Der Lehrstuhl für Bürgerliches Recht, Römisches Recht und Antike Rechtsgeschichte steht in einer breitgefächerten Forschungstradition. Bis zum Inkrafttreten des Bürgerlichen Gesetzbuches am 01.01.1900 bildete das römische Recht die unmittelbare Grundlage des damals noch in weitem Umfang geltenden gemeinen Rechts. Im 19. Jahrhundert nahm u.a. der annähernd 50 Jahre in Erlangen lehrende Christian Friedrich Glück eine herausragende Position in der Geschichte der Fakultät ein. Dessen opus magnum, ein auf etwa 60 Bände angelegter Kommentar mit dem Titel "Ausführliche Erläuterung der Pandecten nach Hellfeld" zu der spätantiken Rechtssammlung von Kaiser Justinian I., wurde zwar bereits zur Zeit seiner Abfassung als methodisch überholt angesehen, gilt jedoch als "Schlüssel für die Epoche des usus modernus" (Schiemann 1993, S. 295) und wurde gar als ,"Summe" der Pandekten' (Liermann 1943, S. 202) apostrophiert.

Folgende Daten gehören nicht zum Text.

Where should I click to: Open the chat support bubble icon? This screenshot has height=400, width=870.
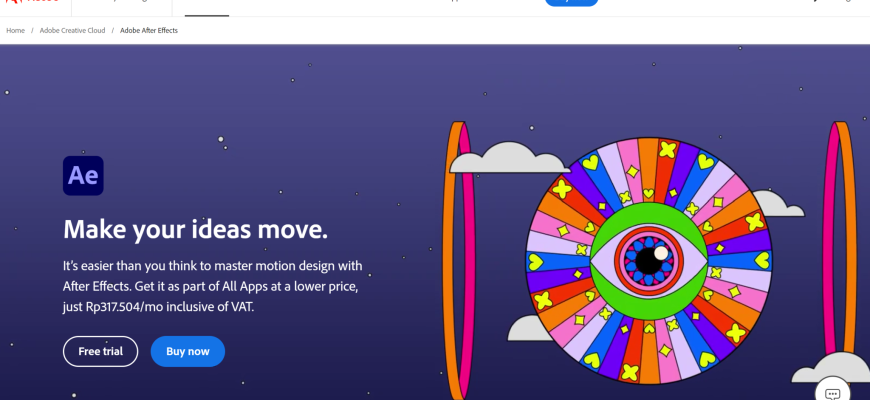point(832,391)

Neben Glück ist mit Georg Friedrich Puchta der - nach Savigny - "zweite Vater" der historischen Rechtsschule zu nennen, der den ersten Band seines Werkes zum Gewohnheitsrecht während seiner Zeit in Erlangen (1821-1828) abfaßte. Auch für weitere namhafte Vertreter der Jurisprudenz stellte eine römischrechtliche Professur in Erlangen zumindest eine Zwischenstation innerhalb ihrer akademischen Laufbahn dar, so für Alois Brinz, Roderich v. Stintzing, August Bechmann, Lothar v. Seuffert, Konrad Maximilian Hellwig, Theodor Kipp, Paul Oertmann, Heinrich Siber und Julius Binder.

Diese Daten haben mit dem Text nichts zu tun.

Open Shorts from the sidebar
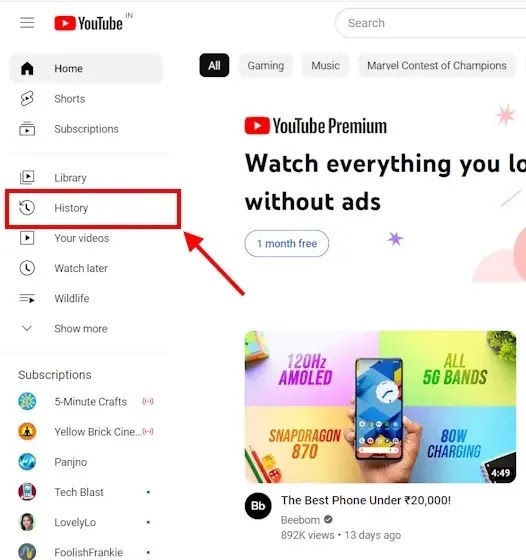The image size is (526, 560). pyautogui.click(x=86, y=99)
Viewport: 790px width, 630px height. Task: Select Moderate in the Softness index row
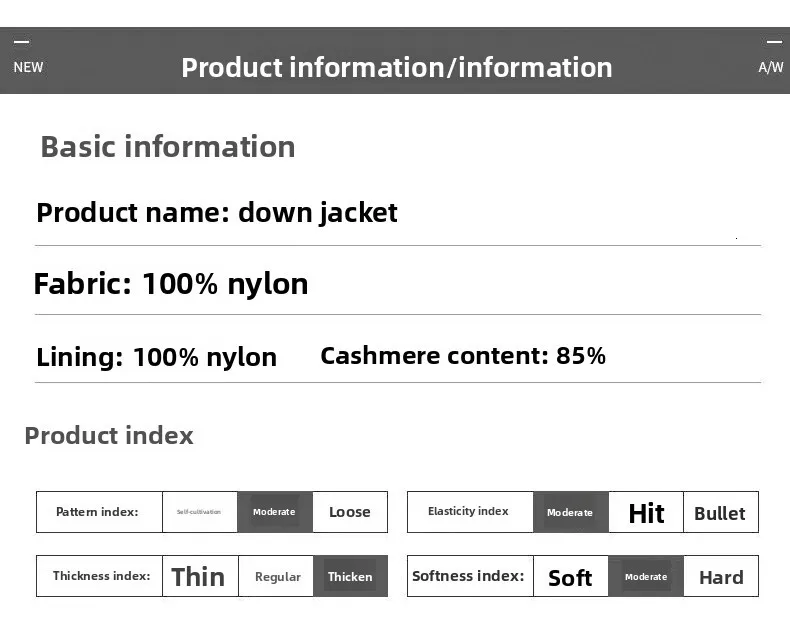(646, 576)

Mit Bernhard Kübler, einem Philologen und Schüler Theodor Mommsens, gewann die um die Wende des 19. zum 20. Jahrhundert erstarkende Erforschung der Antiken Rechtsgeschichte an Bedeutung, als deren programmatischer Vordenker der Begründer des Münchener Instituts für Antike Rechtsgeschichte und Papyrusforschung, Leopold Wenger, gelten kann. Während die überkommene Erforschung der Römischen Rechtsgeschichte und des römischen Rechts vor allem auf die dogmatische Grundlegung des damals geltenden Rechts gerichtet war, lag demgegenüber der Antiken Rechtsgeschichte ein umfassenderer Forschungsansatz zugrunde: umfassender sowohl in territorialer und zeitlicher Hinsicht etwa durch die Einbeziehung der altorientalischen Quellen; umfassender insbesondere auch in Bezug auf Umfang und Art der herangezogenen Quellen: mit der Erforschung der antiken Urkunden und anderer Quellen entstanden Kontaktpunkte zur Epigraphik und Papyrologie (vgl. dazu Schiemann 1988 S. 29). Die Behandlung und Erforschung der Antiken Rechtsgeschichte wurde von Erwin Seidl und Johannes Herrmann fortgeführt und weiterentwickelt. Weitere Lehrstuhlinhaber waren Gottfried Schiemann und Gerhard Ries. Seit 1999 wird der Lehrstuhl von Hans-Dieter Spengler geleitet.

Literatur

  • Liermann, Hans: Die Erlanger Juristenfakultät 1743-1943, in: Deutschlands Erneuerung, 1943, 198.
  • Leiser, Wolfgang: Die Juristische Fakultät, in: Erlangen, Geschichte der Stadt, 1982, 125.
  • Schiemann, Gottfried: Antike Rechtsgeschichte in Erlangen, in: Akademische Gedenkfeier zu Ehren von Prof. Dr. jur. Johannes Herrmann, 1988, 28.
  • Schiemann, Gottfried: Rechtswissenschaft und Antike in Erlangen, in: 250 Jahre Friedrich-Alexander-Universität Erlangen-Nürnberg, 1993, 291.
  • Wittern, Renate: Die Professoren und Dozenten der Friedrich-Alexander-Universität Erlangen 1743-1960. Teil 1: Theologische Fakultät und Juristische Fakultät.